Con la Grande recessione, la Cina ha guadagnato terreno su Stati Uniti ed Europa. Con Covid, di nuovo. Sia in termini geopolitici che per le dimensioni relative delle economie. Le crisi che la globalizzazione sta generando portano a un declino delle democrazie?
«È il motivo per cui lo scenario nel quale i Paesi copiano una versione imbastardita del modello cinese è un pericolo reale. Se andiamo verso un nuovo bipolarismo, né la Cina né gli Stati Uniti avranno l’interesse o la forza di affrontare la supremazia dei colossi tecnologici. E nessuna delle due superpotenze è granché come difensore dei diritti umani. La Cina no. E anche gli Stati Uniti sono sempre stati molto cinici nel sostegno per diritti umani e democrazia, se pensiamo per esempio all’America Latina. Associare la lotta per la democrazia con l’asse americano non mi pare naturale, né sano. Per questo l’Europa dev’essere il terzo polo. E mi piacerebbe vedere Messico, India, Brasile, Turchia e Sudafrica formare un blocco che difenda i Paesi in via di sviluppo».
Questi Paesi sono a un livello di reddito in cui i Paesi europei, negli anni Sessanta e Settanta, diventarono più democratici e meno diseguali. Invece oggi i Paesi emergenti e a reddito medio stanno diventano più diseguali, meno democratici e più legati alla Cina.
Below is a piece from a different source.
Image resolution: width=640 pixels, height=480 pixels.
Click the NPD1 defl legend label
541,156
«Non so se stiano emulando la Cina o la usino come scusa. Ma sì, quei Paesi in via di sviluppo stanno andando tutti nella direzione di sistemi con leader forti disposti a sopprimere il dissenso».
Lei come se lo spiega?
«Questi Paesi sono così diversi fra loro che è difficile trovare un solo argomento per spiegare le derive autoritarie. Di sicuro però l’involuzione politica è legata alla globalizzazione e alla tecnologia. Assistiamo a un aumento nel nazionalismo, che è compagno di strada naturale dell’autoritarismo. La globalizzazione alimenta il nazionalismo, perché alimenta le diseguaglianze; mette a confronto diverse culture, ma non riesce a creare cooperazione, dato che non abbiamo le istituzioni per generare questa cooperazione. La globalizzazione poi aumenta anche la concorrenza internazionale. Anche su questo abbiamo da imparare dall’Europa, perché è il solo posto nel mondo dove si sia riusciti a costruire istituzioni sopranazionali. Per quanto imperfette siano, hanno avuto molto successo nel mantenere la pace e limitare il nazionalismo».
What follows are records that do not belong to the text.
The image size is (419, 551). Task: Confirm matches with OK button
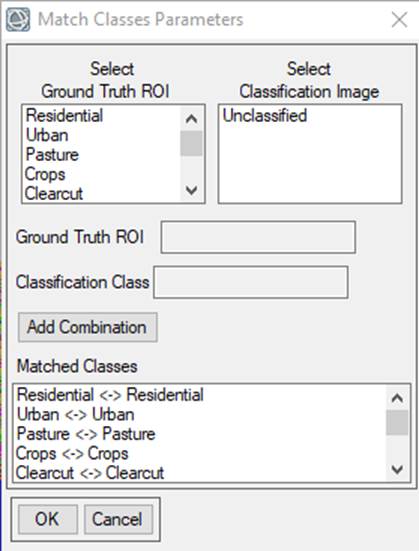(48, 519)
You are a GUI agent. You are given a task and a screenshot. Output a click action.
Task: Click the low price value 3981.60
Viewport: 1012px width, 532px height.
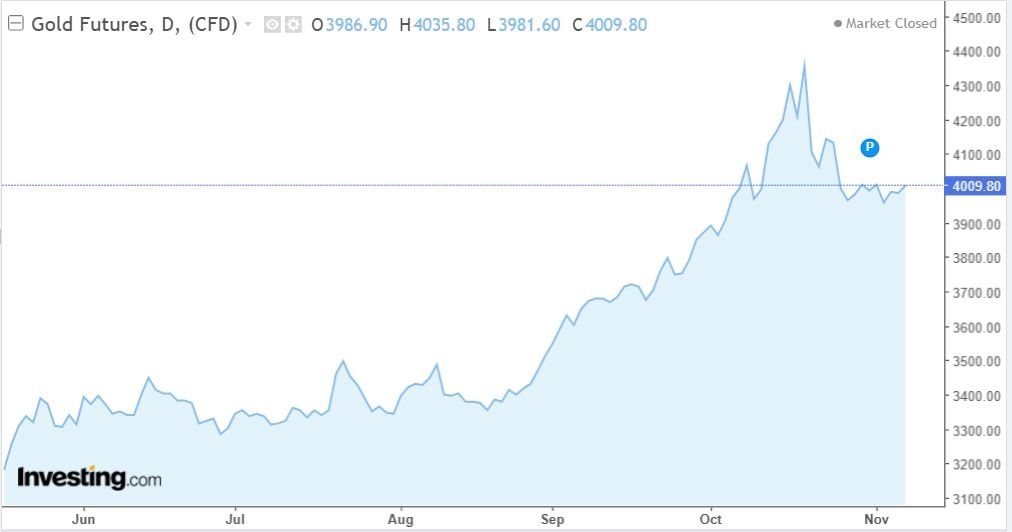coord(530,24)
Negli Stati Uniti, in Italia, Gran Bretagna o in Francia i populisti di destra sono fuori dal governo o in difficoltà. In Turchia, Polonia, Ungheria, Russia, Bielorussia sono sotto pressione. La democrazia liberale vive una rivincita?
«Non è mai stata fuori gioco, ma la rivincita non sarà facile. Non dobbiamo reagire eccessivamente, così come non avremmo dovuto farlo quattro o cinque anni fa, quando iniziò l’ondata dei movimenti antidemocratici e antiliberali. Quando Donald Trump vinse nel 2016, non è che gli Stati Uniti stessero diventando neofascisti o simili. Una maggioranza del Paese era molto contraria a Trump: il pericolo era che distruggesse le istituzioni e in effetti un po’ lo ha fatto. La speranza è che, quando riprendono il potere politici non di estrema destra, non autoritari, ma liberali, conservatori o socialdemocratici, riescano a costruire o ricostruire le istituzioni. Ma il trumpismo non andrà via, non così presto. Malgrado il caos terribile e la malagestione del Covid, Trump quest’anno ha preso quasi 70 milioni di voti. È incredibile. Dunque quella base di sostegno non sparirà, come non sparirà in Austria o in Italia».